Problem statement ▸ Give the lines of the listing below, from the line with "The image size is (1200, 668)." through the last line of the listing, as a numbered list, skipping any blank lines.

Data shown ▸
━━━━━━━━

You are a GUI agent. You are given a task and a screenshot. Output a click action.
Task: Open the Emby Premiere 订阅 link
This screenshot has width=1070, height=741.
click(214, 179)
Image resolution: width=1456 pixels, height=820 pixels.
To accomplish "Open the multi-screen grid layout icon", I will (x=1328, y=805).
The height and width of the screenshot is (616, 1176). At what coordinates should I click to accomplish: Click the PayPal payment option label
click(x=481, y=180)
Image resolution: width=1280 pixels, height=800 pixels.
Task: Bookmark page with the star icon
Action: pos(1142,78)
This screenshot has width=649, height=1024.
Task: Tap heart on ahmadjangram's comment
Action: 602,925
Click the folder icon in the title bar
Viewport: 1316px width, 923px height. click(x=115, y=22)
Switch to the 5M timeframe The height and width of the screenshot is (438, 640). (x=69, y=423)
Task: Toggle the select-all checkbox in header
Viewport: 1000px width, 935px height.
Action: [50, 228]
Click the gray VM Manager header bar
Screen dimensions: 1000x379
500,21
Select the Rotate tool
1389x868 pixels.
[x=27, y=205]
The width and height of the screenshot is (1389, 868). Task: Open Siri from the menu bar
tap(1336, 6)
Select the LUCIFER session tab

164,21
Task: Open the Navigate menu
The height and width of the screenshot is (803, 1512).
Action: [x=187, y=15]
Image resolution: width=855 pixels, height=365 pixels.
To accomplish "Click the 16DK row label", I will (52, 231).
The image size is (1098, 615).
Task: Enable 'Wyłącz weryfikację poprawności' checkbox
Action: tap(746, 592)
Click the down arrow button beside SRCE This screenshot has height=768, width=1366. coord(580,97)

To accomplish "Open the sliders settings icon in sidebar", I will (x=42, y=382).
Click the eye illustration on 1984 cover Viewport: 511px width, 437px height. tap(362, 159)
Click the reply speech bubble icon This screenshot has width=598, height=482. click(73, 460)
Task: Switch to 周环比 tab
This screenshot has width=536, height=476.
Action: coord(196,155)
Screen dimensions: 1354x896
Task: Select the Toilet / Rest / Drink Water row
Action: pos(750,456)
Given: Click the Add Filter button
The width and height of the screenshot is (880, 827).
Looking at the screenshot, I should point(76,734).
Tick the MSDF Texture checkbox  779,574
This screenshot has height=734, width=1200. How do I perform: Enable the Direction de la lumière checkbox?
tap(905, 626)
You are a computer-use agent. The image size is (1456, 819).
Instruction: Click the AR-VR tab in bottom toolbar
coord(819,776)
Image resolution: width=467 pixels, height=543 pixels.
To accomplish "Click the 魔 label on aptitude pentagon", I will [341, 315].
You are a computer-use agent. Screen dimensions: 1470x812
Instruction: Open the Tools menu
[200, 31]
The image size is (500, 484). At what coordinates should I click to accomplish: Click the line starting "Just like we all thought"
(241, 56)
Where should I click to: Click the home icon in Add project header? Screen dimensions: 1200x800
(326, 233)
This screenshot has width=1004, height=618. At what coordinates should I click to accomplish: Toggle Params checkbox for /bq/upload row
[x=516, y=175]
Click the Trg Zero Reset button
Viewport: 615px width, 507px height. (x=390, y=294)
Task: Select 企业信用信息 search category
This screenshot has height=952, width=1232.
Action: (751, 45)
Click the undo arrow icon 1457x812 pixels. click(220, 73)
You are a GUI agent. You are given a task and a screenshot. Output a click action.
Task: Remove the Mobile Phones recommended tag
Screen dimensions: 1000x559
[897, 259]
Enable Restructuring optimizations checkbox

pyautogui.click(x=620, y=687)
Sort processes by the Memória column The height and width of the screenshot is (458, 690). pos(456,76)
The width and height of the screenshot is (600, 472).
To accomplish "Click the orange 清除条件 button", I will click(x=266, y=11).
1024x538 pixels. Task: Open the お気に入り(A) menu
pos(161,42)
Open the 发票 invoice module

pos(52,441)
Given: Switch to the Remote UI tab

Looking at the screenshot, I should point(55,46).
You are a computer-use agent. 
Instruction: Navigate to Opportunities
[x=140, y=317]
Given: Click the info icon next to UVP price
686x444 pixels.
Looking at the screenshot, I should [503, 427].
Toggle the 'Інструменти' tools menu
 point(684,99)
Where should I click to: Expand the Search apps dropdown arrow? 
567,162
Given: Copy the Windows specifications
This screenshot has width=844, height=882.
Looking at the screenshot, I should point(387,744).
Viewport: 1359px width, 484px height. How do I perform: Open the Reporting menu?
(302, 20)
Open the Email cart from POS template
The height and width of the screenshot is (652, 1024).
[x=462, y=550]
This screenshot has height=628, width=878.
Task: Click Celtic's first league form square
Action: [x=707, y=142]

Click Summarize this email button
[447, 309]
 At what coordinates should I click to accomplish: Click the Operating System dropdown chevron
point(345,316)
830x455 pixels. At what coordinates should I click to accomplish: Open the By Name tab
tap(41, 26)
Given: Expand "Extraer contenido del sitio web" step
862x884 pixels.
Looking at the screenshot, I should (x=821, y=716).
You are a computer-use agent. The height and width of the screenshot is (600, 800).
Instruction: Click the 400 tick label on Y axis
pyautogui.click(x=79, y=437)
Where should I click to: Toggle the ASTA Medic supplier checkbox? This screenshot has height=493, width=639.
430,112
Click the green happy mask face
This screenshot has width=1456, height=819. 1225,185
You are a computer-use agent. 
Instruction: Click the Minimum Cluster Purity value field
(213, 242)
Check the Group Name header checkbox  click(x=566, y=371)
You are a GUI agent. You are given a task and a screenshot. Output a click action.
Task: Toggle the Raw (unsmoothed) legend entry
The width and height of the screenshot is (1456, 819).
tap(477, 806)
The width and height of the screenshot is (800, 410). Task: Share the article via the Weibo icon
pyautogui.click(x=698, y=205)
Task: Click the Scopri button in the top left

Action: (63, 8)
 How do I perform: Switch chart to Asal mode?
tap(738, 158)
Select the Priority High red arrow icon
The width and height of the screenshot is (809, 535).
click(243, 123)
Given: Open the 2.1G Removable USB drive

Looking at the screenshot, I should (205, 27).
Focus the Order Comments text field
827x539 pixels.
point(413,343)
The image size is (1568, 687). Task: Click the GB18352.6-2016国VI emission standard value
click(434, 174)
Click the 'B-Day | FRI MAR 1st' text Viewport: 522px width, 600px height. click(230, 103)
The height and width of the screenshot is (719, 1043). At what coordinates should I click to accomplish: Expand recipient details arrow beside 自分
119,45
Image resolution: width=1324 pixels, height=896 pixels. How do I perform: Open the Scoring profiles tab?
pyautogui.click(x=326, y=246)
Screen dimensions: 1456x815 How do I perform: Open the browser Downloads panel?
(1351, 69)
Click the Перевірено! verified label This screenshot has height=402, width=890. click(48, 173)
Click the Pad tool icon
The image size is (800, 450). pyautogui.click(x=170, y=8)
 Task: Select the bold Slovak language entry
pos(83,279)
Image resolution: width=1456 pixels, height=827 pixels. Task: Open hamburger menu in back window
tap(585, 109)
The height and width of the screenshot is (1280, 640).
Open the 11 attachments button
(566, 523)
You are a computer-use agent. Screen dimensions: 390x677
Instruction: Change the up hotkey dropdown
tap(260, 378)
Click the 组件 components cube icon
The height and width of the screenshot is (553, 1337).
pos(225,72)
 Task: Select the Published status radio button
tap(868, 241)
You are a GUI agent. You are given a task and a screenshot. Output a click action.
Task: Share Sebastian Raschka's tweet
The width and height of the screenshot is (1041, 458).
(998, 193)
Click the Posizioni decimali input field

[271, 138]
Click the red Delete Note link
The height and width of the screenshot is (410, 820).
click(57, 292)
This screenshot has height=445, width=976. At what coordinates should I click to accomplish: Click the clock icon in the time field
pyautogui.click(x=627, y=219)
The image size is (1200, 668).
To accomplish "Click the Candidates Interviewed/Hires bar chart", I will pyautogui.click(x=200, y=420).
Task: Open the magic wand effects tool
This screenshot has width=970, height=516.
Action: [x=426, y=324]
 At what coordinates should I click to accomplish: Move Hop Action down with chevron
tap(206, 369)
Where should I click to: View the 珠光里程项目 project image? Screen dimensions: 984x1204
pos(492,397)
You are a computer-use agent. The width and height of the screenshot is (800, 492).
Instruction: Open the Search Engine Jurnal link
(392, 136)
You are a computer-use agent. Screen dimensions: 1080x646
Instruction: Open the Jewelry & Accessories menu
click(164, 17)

━━━━━━━━

Answer for this exercise ▸
1. The image size is (1200, 668).
2. To accomplish "Click the Candidates Interviewed/Hires bar chart", I will pyautogui.click(x=200, y=420).
3. Task: Open the magic wand effects tool
4. This screenshot has width=970, height=516.
5. Action: [x=426, y=324]
6.  At what coordinates should I click to accomplish: Move Hop Action down with chevron
7. tap(206, 369)
8. Where should I click to: View the 珠光里程项目 project image? Screen dimensions: 984x1204
9. pos(492,397)
10. You are a computer-use agent. The width and height of the screenshot is (800, 492).
11. Instruction: Open the Search Engine Jurnal link
12. (392, 136)
13. You are a computer-use agent. Screen dimensions: 1080x646
14. Instruction: Open the Jewelry & Accessories menu
15. click(164, 17)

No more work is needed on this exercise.